I don’t think I can write about this book without talking about a significant plot-point that isn’t revealed until partway through it. So if you’re spoiler-averse, you might want to stop reading now.
So, right: I was really really enjoying Dept. of Speculation. The beginning of the book is such a delight: interesting form, humor, moments of beautiful prose. The book’s short chapters are made of short paragraphs, quotes, lists: the opening lines, below, are fairly representative of the style and tone:
Antelopes have 10x vision, you said. It was the beginning or close to it. That means that on a clear night they can see the rings of Saturn.
It was still months before we’d tell each other all our stories. And even then some seemed too small to bother with. So why do they come back to me now? Now, when I’m so weary of all of it. (3)
I love the way the book tells the protagonist’s story, the way it mixes first-person narration and third-person narration and quotes from/allusions to Horace and Coleridge and Hesiod and Keats and lots more. I love that the protagonist is ghost-writing a book about space, and that the narrative includes a lot of bits about astronauts and Carl Sagan that turn out to relate, thematically, to the story of the protagonist’s marriage. I love all the bits about the protagonist’s life in the city and the start of her relationship with the man who will be her husband, the energy of it. In this Paris Review interview, Jenny Offill says this: “What I try to capture as a writer is the feeling of being alive, of being awake.” Yes: there are so many moments of those feelings in this book. I like the way the book explores ideas of change and impermanence: at one point the protagonist talks about how she had a persistent cough that doctors couldn’t figure out, and then after she got married it just went away; at another point she talks about Hipparchus cataloging stars after seeing a new one: what seemed permanent and unchanging isn’t.

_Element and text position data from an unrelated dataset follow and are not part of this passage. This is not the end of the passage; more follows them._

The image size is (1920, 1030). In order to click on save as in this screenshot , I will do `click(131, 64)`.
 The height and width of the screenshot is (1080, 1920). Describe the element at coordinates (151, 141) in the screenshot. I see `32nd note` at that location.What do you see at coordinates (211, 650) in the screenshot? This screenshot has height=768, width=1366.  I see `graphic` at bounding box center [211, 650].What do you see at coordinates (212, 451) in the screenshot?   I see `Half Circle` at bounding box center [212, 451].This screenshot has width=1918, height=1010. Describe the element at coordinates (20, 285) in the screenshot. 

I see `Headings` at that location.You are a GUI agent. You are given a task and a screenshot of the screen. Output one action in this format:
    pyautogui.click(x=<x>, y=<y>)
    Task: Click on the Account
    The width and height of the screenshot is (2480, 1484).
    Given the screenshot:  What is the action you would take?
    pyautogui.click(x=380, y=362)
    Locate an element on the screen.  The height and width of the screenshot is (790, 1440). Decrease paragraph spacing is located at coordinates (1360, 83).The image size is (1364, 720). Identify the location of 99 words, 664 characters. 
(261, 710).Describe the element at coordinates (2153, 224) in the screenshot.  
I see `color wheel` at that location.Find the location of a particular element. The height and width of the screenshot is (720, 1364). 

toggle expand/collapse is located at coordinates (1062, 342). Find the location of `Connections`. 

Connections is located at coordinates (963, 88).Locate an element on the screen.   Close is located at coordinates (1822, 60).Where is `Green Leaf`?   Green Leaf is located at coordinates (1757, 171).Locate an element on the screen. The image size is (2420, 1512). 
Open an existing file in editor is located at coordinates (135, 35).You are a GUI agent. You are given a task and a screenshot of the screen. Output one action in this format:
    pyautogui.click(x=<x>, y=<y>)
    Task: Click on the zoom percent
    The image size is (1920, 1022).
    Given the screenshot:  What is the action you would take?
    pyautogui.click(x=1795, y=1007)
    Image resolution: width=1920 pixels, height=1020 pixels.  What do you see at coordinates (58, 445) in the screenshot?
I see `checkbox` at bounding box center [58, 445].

But—and here’s the spoilery bit—the protagonist’s husband sleeps with another woman, and suddenly I found myself enjoying the book a bit less. Partly I think this means the book is successful: the narrator becomes a bit unhinged, and her insecurities and fears and worries are so central, and so vividly written, that reading about them is a bit uncomfortable. But at the same time, I didn’t entirely care. This is probably partly due to my personal biases/experiences, but I don’t think it’s just that: the protagonist herself realizes that a partner sleeping with someone else doesn’t have to be the end of the world. There’s this: “Her sister has a deal with her husband. Whatever happens, keep it like in the fifties. Not one word ever. Make sure she’s a nobody.” (126). And this: “If only they were French, the wife thinks. This would all feel different. But no, feel isn’t the word exactly. What is it that the grad students say? Signify. It would all signify differently” (120-121). But OK, the protagonist feels how she feels, and her husband’s infidelity is a moment of crisis in their relationship, and even if I wished it were less central to this story, it still works, in its way, and I still enjoyed this book overall.